Ini adalah kali keempat wilayah tersebut muncul dalam laporan Pantau Jejak, sebelumnya pada edisi kedua, ketiga, dan kelima. Artinya, indikasi penebangan hutan ilegal kerap muncul di kawasan hutan lindung Kabupaten Banyuasin. Jika tidak segera ditangani, kawasan hutan lindung dengan tutupan hutan mangrove di Kabupaten Banyuasin dalam kondisi terancam.
#4 Indikasi Penebangan Hutan Ilegal seluas 118,08 Ha, Kabupaten Pasaman Barat, Sumatra Barat
Kehilangan tutupan hutan di Kabupaten Pasaman Barat kembali menjadi wilayah terindikasi. Adapun area kehilangan hutan yang berbeda di Kabupaten yang sama telah dibahas dalam Pantau Jejak edisi ketiga dan kelima. Kehilangan hutan ini terjadi di kawasan hutan produksi Nagari Air Bangis, Kecamatan Sungai Beremas. Pembukaan hutan terjadi sporadis, tidak teratur, dengan luasan area pembukaan relatif kecil. Penyebab penebangan hutan belum dapat diidentifikasi karena dalam kurun waktu pengamatan belum terlihat kegiatan penanaman di area pembukaan lahan.

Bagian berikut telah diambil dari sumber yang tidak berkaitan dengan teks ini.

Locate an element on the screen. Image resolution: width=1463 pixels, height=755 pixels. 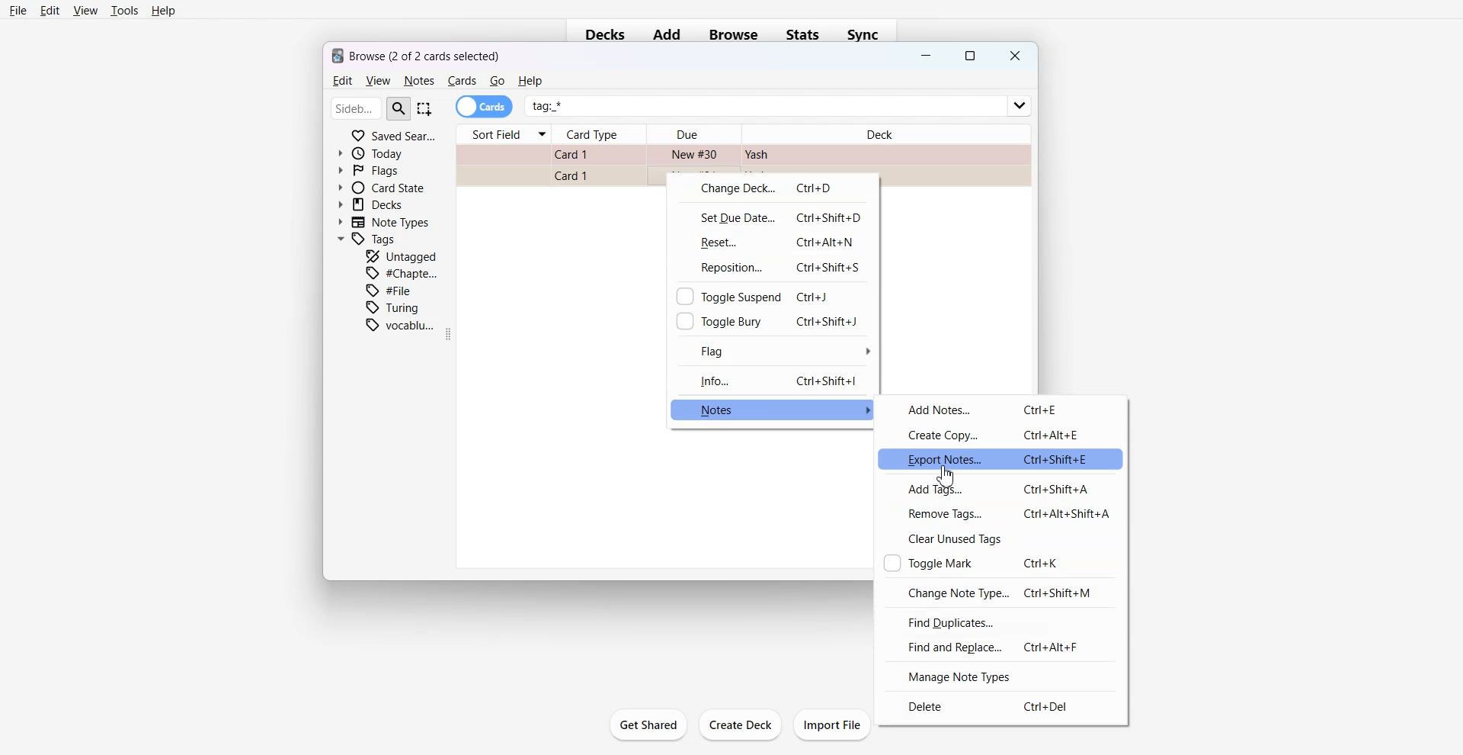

Beberapa media memberitakan maraknya penebangan hutan ilegal di Kabupaten Pasaman Barat. Pada Agustus 2019, Tim Pengaman Hutan Terpadu (TPHT) menemukan 5 m3 kayu ilegal tak bertuan di kawasan hutan Produksi, Nagari Air Bangis Kecamatan Sungai Beremas, Kabupaten Pasaman Barat. Kayu ini ditemukan dalam patroli yang dilakukan TPHT pada 13-14 Agustus 2019.
#5 Indikasi Penebangan Hutan Ilegal Seluas 91,08 Ha Kabupaten Banyuasin, Sumatra Selatan
Indikasi penebangan hutan ilegal seluas 91,08 ha terjadi di Desa Sungsang IV, Kecamatan Banyuasin II. Pembukaan lahan terjadi di kawasan hutan mangrove yang dilindungi. Berdasarkan pengamatan citra satelit resolusi tinggi, pembukaan lahan yang terjadi membentuk pola blok-blok teratur yang mengindikasikan pembukaan lahan untuk perkebunan. Walaupun penanaman lahan belum dilakukan, pembukaan lahan diduga untuk perluasan kebun sawit kawasan APL di sekitar wilayah pengamatan.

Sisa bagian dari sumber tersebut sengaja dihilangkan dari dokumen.